What the task requires: Leaving the images out, output each entry below exactly.

Saved data entries
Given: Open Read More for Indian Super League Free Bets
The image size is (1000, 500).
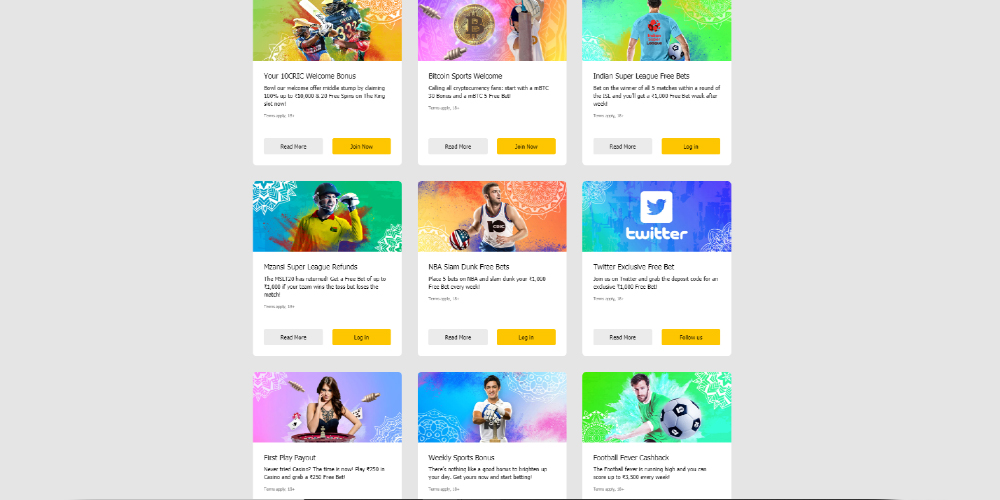Looking at the screenshot, I should [x=622, y=146].
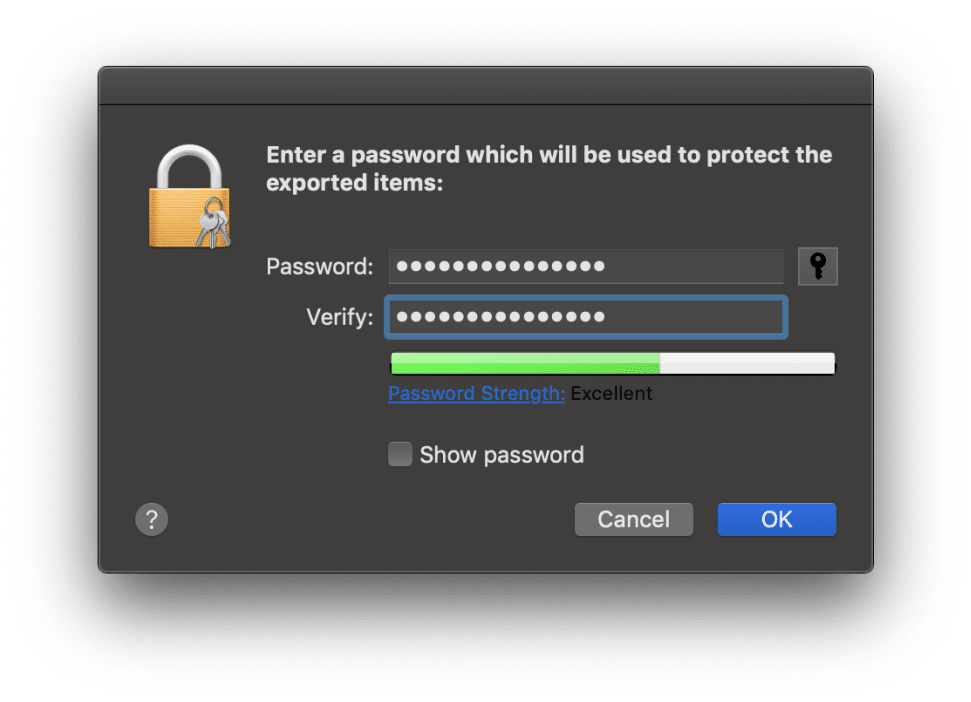The image size is (971, 702).
Task: Enable the Show password checkbox
Action: (400, 455)
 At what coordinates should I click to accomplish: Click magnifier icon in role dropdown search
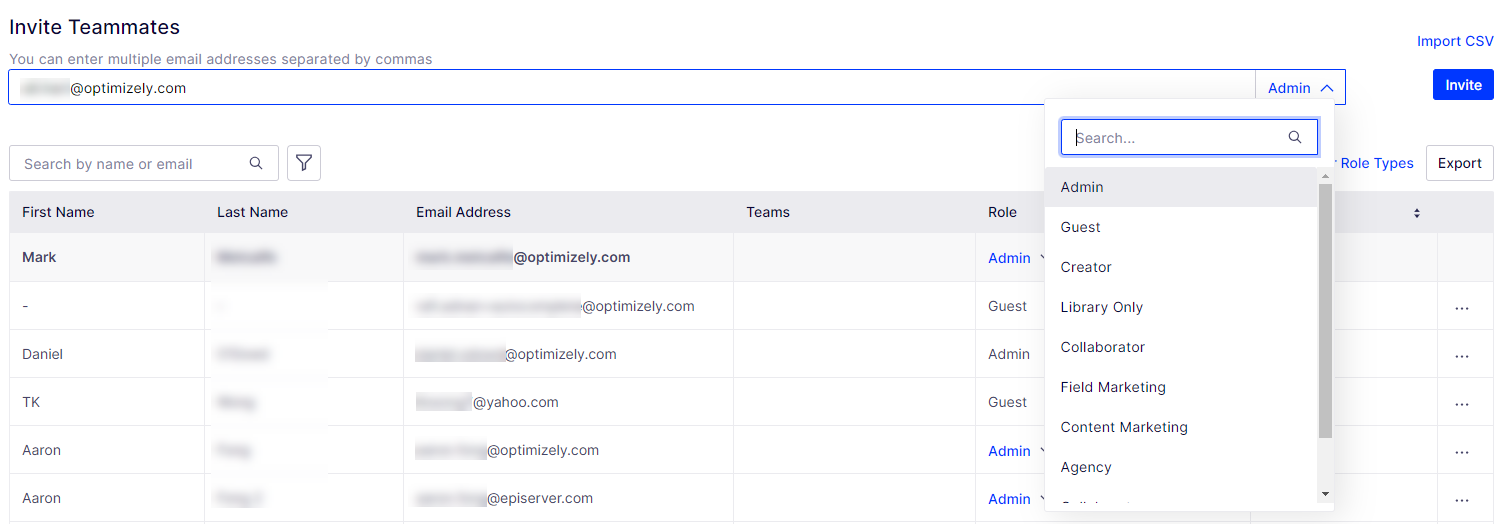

Task answer:
Given: Open Read More for Indian Super League Free Bets
The image size is (1000, 500).
Looking at the screenshot, I should [x=622, y=146].
The image size is (971, 702).
Task: Enable the Show password checkbox
Action: (400, 455)
 At what coordinates should I click to accomplish: Click magnifier icon in role dropdown search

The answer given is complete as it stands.